As I was trying to flesh out the implementation plan today for peak.web's 
configuration files, I considered at one point using peak.model to define 
the schema for processing the various <location>/<container>/<content> 
elements, because it fits so well with peak.model's structure.

However, within a few minutes I became frustrated with trying to use 
peak.model as a schema *design* tool.  It's much more useful as an 
implementation tool, which probably shouldn't be too surprising since it 
was originally intended to use models generated from UML rather than 
written by hand.   So I began fooling around with trying to develop a 
simpler way of specifying a schema.  Here's about 60+ lines of the 
"bulletins" example schema, condensed to about 20 lines here:

     User = schema.Element(loginID=str, fullName=str)

     Bulletin = schema.Element(
         id = int,
         category = 'Category.bulletins',
         fullText = str,
         postedBy = User,
         postedOn = datetime,
         editedBy = User,
         editedOn = datetime,
         hidden   = (model.Boolean, False),
     )

     Category = schema.Element(
         pathName        = PathPart,
         title           = str,
         sortPosn        = schema.Attr(int, default=0)
         sortBulletinsBy = schema.Attr(SortBy, 
default=SortBy.MOST_RECENTLY_EDITED),
         postingTemplate = schema.Attr(str, default=''),
         editingTemplate = schema.Attr(str, default=''),
         bulletins       = [Bulletin.category],
     )

The idea being shown here is that a function call with keyword arguments 
defines the features of a schema.  If the argument is a type or the name of 
a type, then the feature is of that type.  If it's a feature of a type, or 
the name of a feature, then it's a bidirectional link.  If it's a list 
containing one of the above, then it's a collection of items.  If it's an 
explicit invocation of 'Attr', you can define other properties like default 
value, etc.

An approach like this offers some additional, interesting possibilities, 
like adding constraint expressions for validation.  The above could be 
considered an "abstract schema", which in itself is purely 
informational.  For example, the idea of 'datetime' or 'str' as a type need 
not be implemented by those exact types.  Instead, a concrete schema could 
declare that 'datetime' is actually implemented by a database timestamp 
type, for example, and also declare a custom parsing/formatting 
syntax.  Also, a concrete schema could be used to generate today's 
'peak.model' classes and objects, to provide an implementation, perhaps 
automatically mixing in domain methods defined in a separate module.  Or 
perhaps you'll do something like this:

     class Category(model.Element):

         schema.Features(
             pathName        = PathPart,
             title           = str,
             sortPosn        = schema.Attr(int, default=0),
             sortBulletinsBy = schema.Attr(SortBy, 
default=SortBy.MOST_RECENTLY_EDITED),
             postingTemplate = schema.Attr(str, default=''),
             editingTemplate = schema.Attr(str, default=''),
             bulletins       = [Bulletin.category],
         )

         # methods go here...

         def post(self, user, text, timestamp=None):
             # ...

in order to define the domain methods.  Actually, we could probably do a 
bit better, using a slight modification to today's model.Attribute:

     f = model.Attribute

     class Category(model.Element):

         pathName        = f(PathPart)
         title           = f(str)
         sortPosn        = f(int, defaultValue=0)
         sortBulletinsBy = f(SortBy, defaultValue=SortBy.MOST_RECENTLY_EDITED)
         postingTemplate = f(str, defaultValue='')
         editingTemplate = f(str, defaultValue='')
         bulletins       = f([Bulletin.category])

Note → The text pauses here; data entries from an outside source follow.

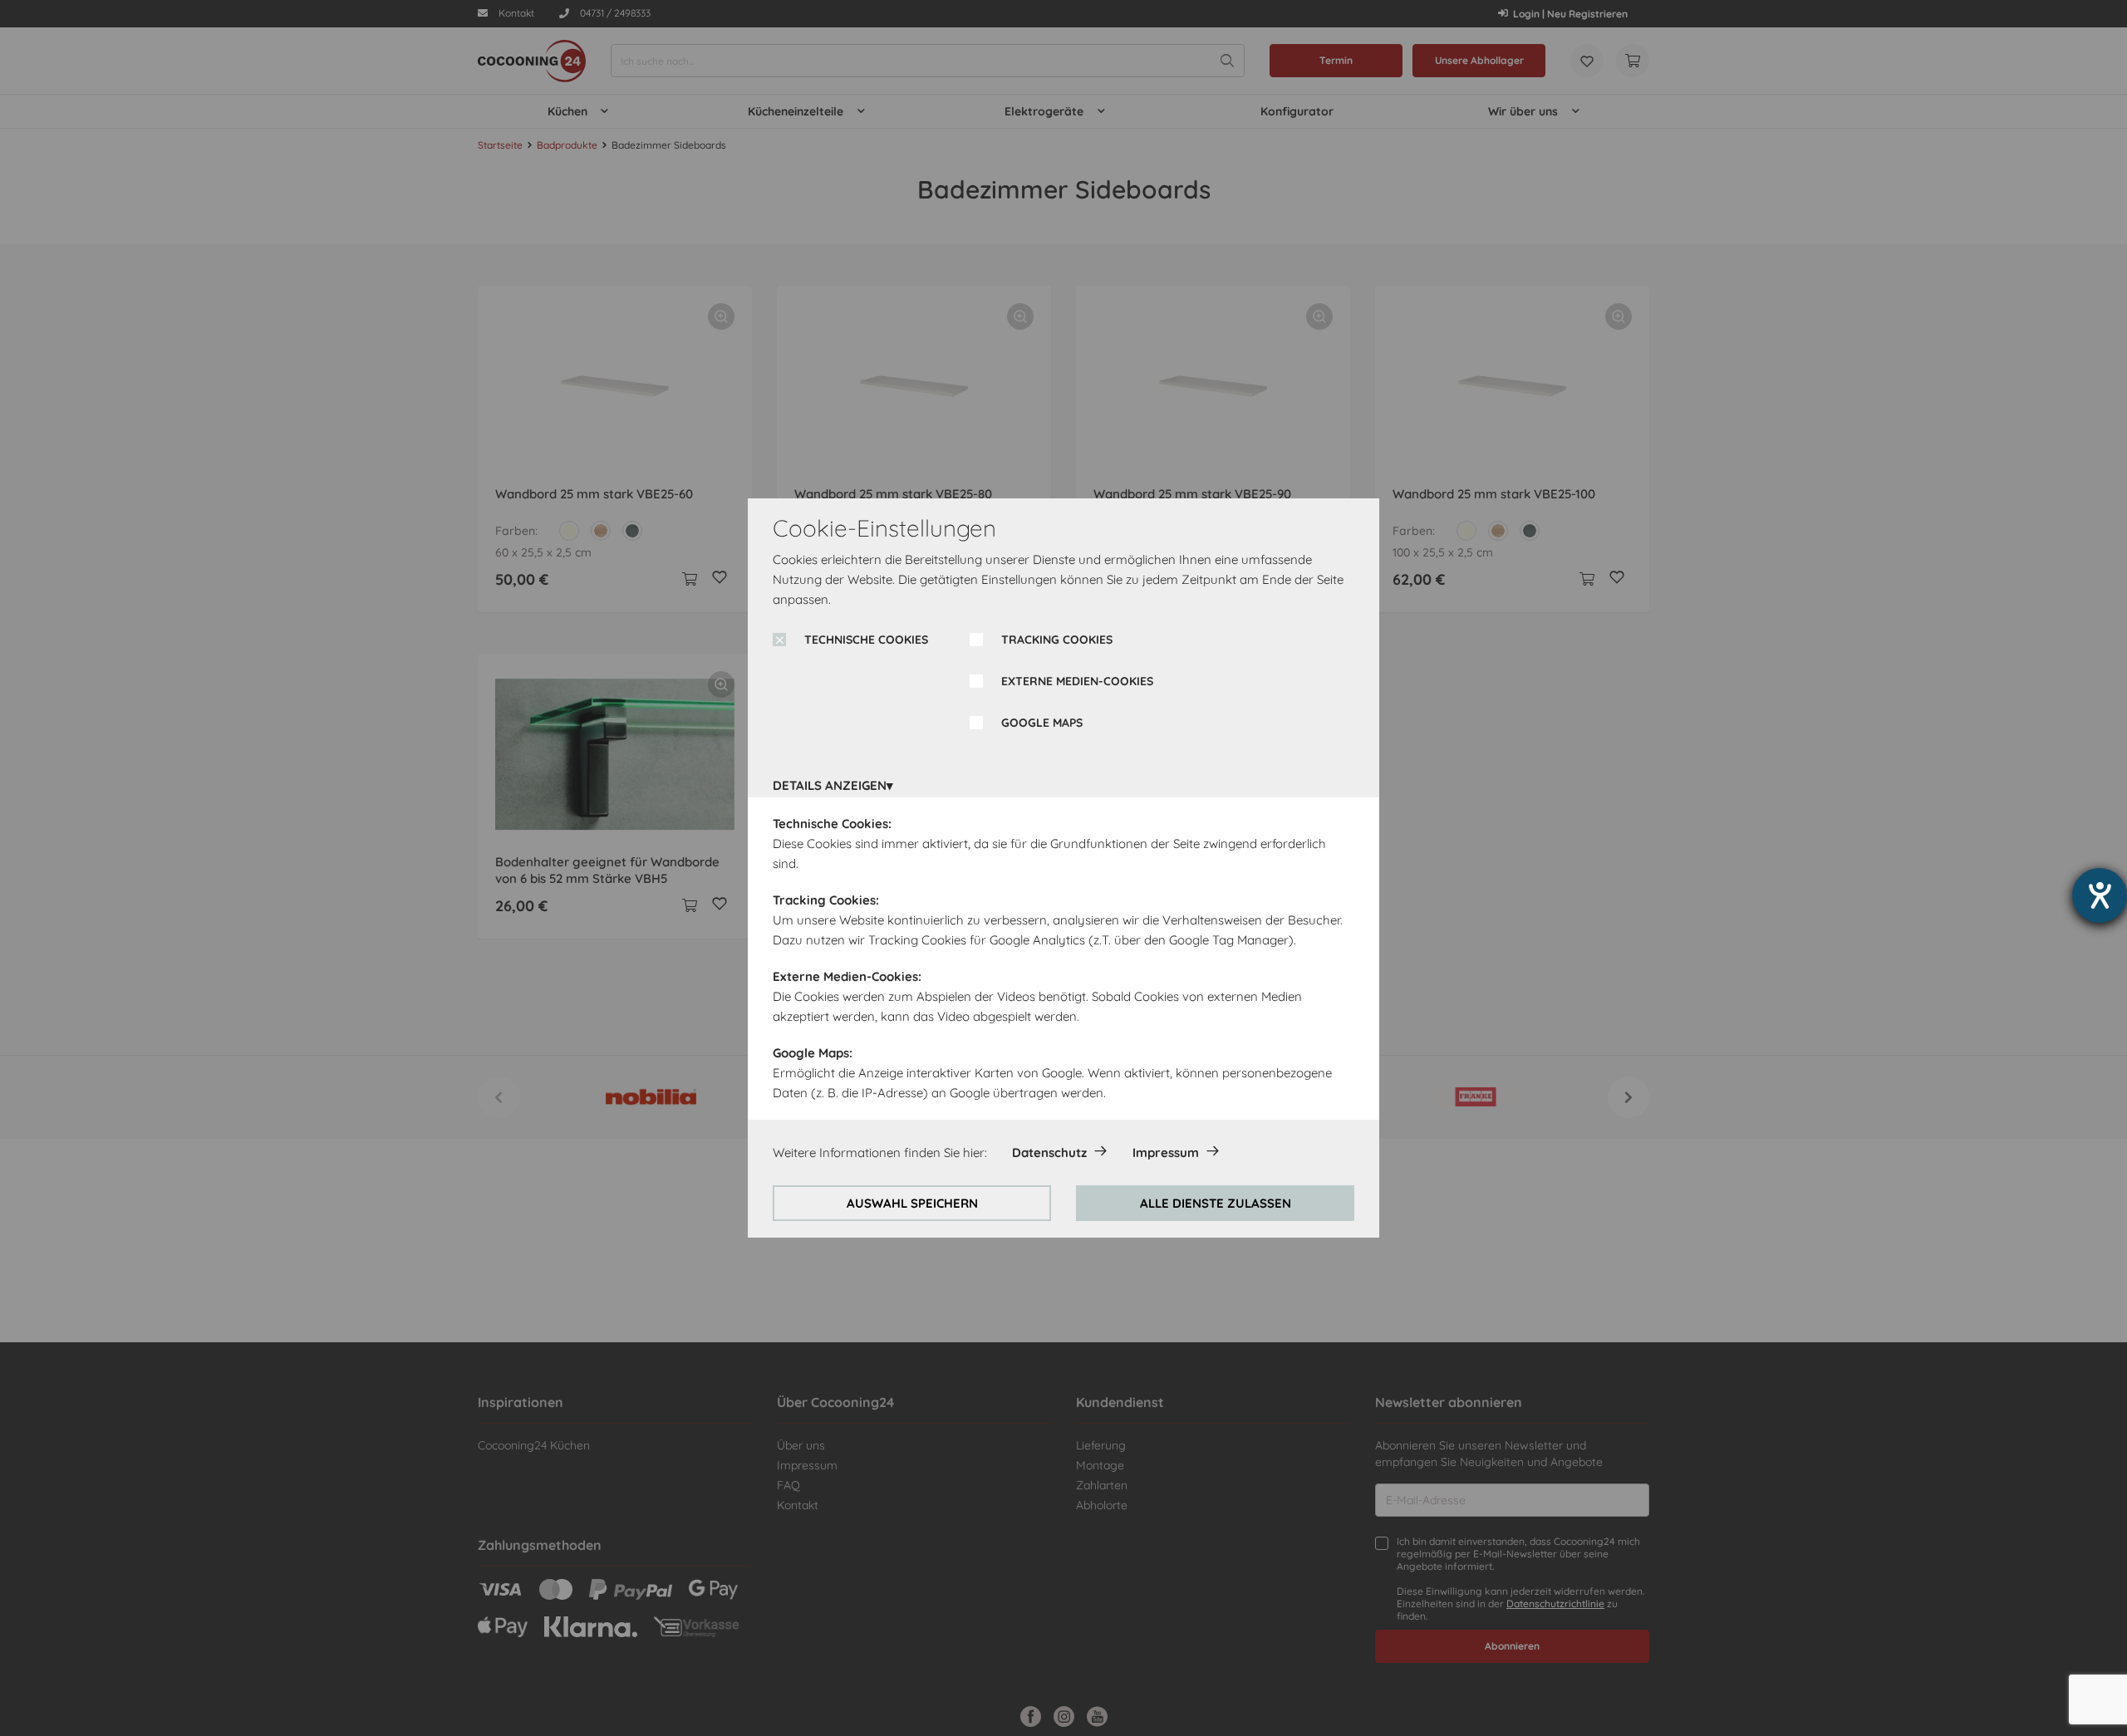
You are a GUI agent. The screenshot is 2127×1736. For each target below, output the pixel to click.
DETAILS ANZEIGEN (830, 785)
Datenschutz (1049, 1152)
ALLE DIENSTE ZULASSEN (1215, 1203)
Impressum (1165, 1152)
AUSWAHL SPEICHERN (912, 1203)
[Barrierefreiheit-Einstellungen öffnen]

         # methods go here...

         def post(self, user, text, timestamp=None):
             # ...

Or substitute whatever you like for 'f'.  It's not quite as clear, and is 
more verbose, but it could probably actually be implemented relatively quickly.

Anyway, I haven't yet decided whether I'll implement it, even in this 
simpler "shorthand" sense, but the big picture is interesting to keep in 
mind for when I come back around to working on peak.storage and peak.query.